Felicity is a continual progress of desire, from one object to another; the attaining of the former, being still but the way to the latter. The cause whereof is, that the object of man's desire, is not to enjoy once only, and for one instant of time; but to assure for ever, the way of his future desire. And therefore the voluntary actions, and inclinations of all men tend not only to the procuring, but also the assuring of a contented life; and differ in only one way: which ariseth partly from the diversity of passions, in divers men, partly from the difference of knowledge, or the opinion each one has of causes, which produce the effect desired...
Curiosity, or love of the knowledge of causes, draws a man from the consideration of the effect to seek the cause; and again the cause of that cause; till of necessity he must come to this thought at last, that there is some cause whereof there is no former cause, but is eternal; which is it men call God. So that it is impossible to make any profound inquiry into natural causes, without being inclined to believe there is one God eternal; though they cannot have any idea of him in their mind, answerable to his nature.
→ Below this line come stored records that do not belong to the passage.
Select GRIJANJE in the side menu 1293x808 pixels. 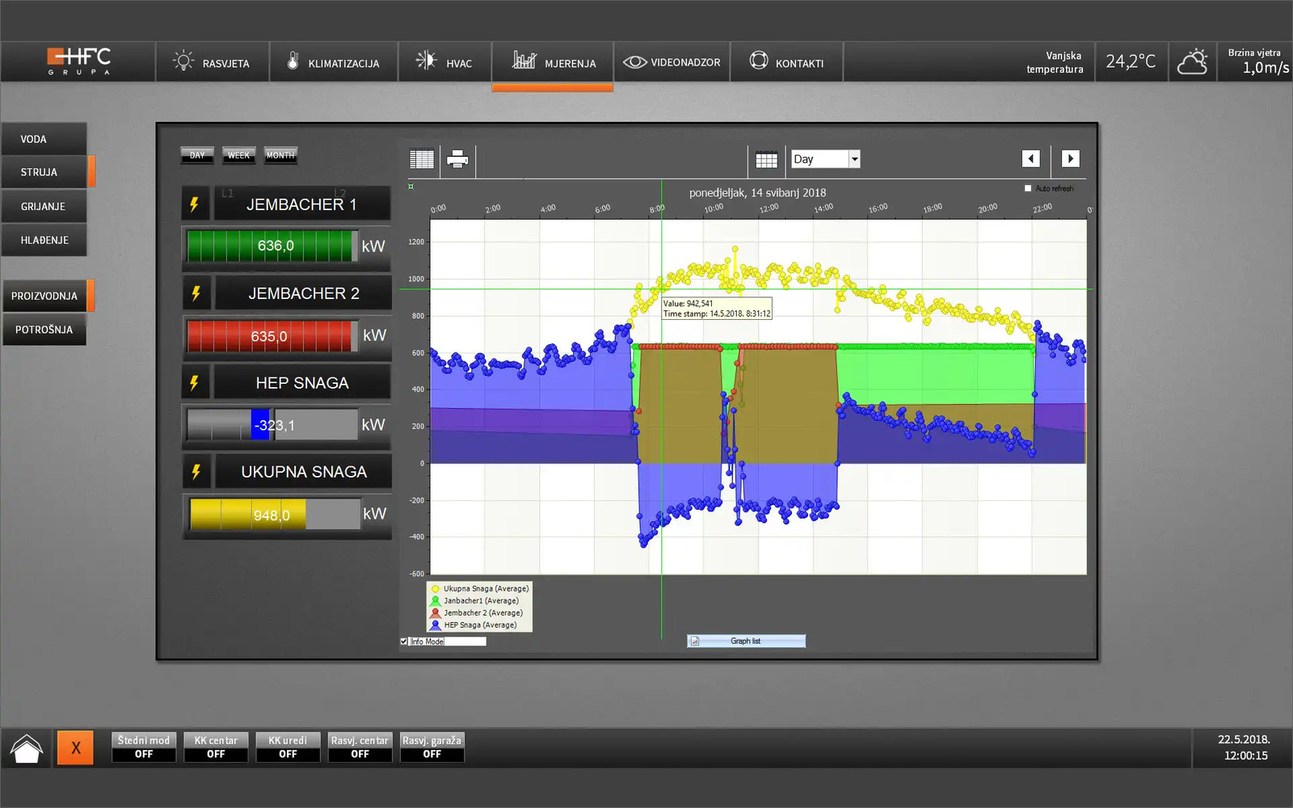pyautogui.click(x=44, y=206)
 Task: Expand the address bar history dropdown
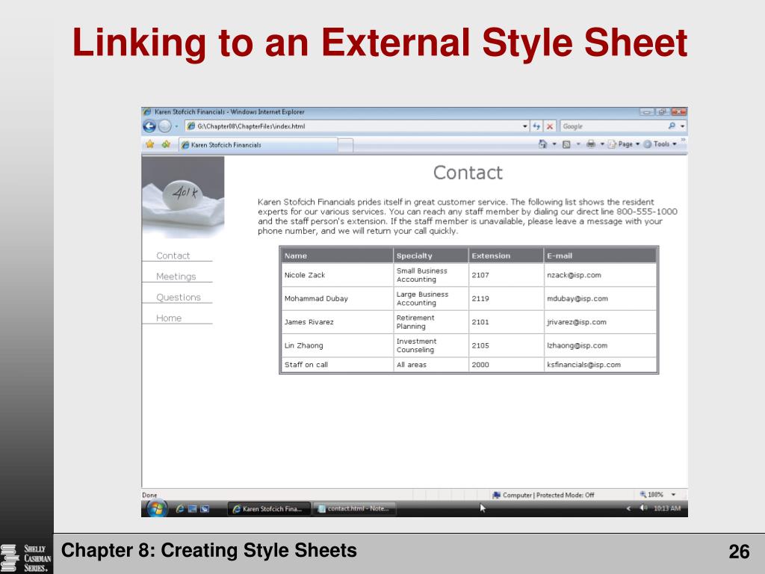click(525, 126)
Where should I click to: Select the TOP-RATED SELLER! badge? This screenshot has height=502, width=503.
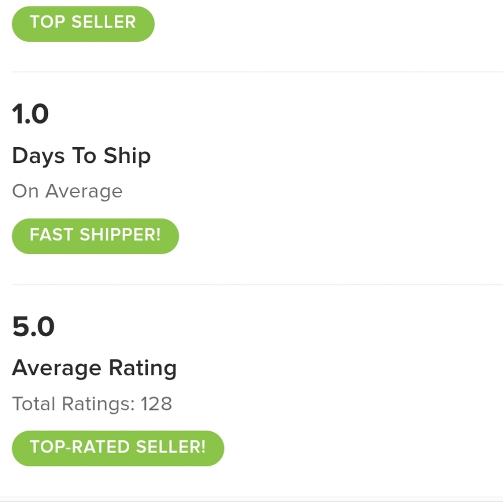pyautogui.click(x=118, y=448)
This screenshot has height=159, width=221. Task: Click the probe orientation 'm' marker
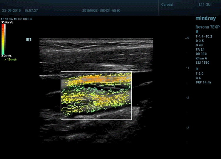click(x=29, y=39)
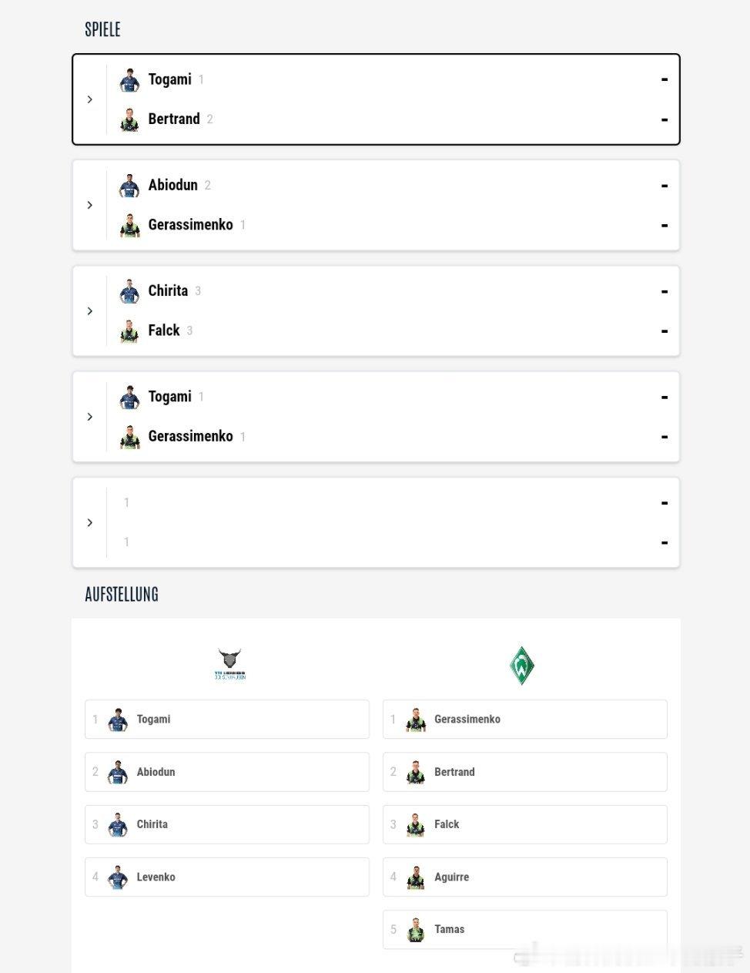Click Levenko's avatar in lineup
The height and width of the screenshot is (973, 750).
pyautogui.click(x=118, y=877)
For as a man that is born blind, hearing men talk of warming themselves by a fire, and being brought to warm himself by the same, may easily concieve and assure himself, there is somewhat there, which men call fire, and it is the cause of the heat he feels; but cannot imagine what it is like; nor have an idea of it in his mind such as they have who see it; so also by the visible things in this world and their admirable order, a man may conceive there is a cause of them, which men call God; and yet not have an idea or image of him in his mind.
And they that make little or no inquiry into the natural causes of things, yet from the fear that proceeds from the ignorance itself, of what it is that hath the power to do them much good or harm, are inclined to suppose, and feign themselves, several kinds of powers invisible; and to stand in awe of their own imaginations; and in time of distress to invoke them; as also in the time of expected good success, to give them thanks; making creatures of their own fancy their gods. By which means it hath come to pass, that from the innumerable variety of fancy, men have created in the world innumerable sorts of gods. And this fear of things invisible is the natural seed of that which every one in himself calleth religion; and in them that worship, or fear that power otherwise than they do, superstition.
And this seed of religion, having been observed by many, some of those that have observed it have been inclined thereby to nourish, dress, and form it into laws; and to add to it of their own invention, any opinion of the causes of future events by which they thought they should be best able to govern others, and make unto themselves the greatest use of their powers.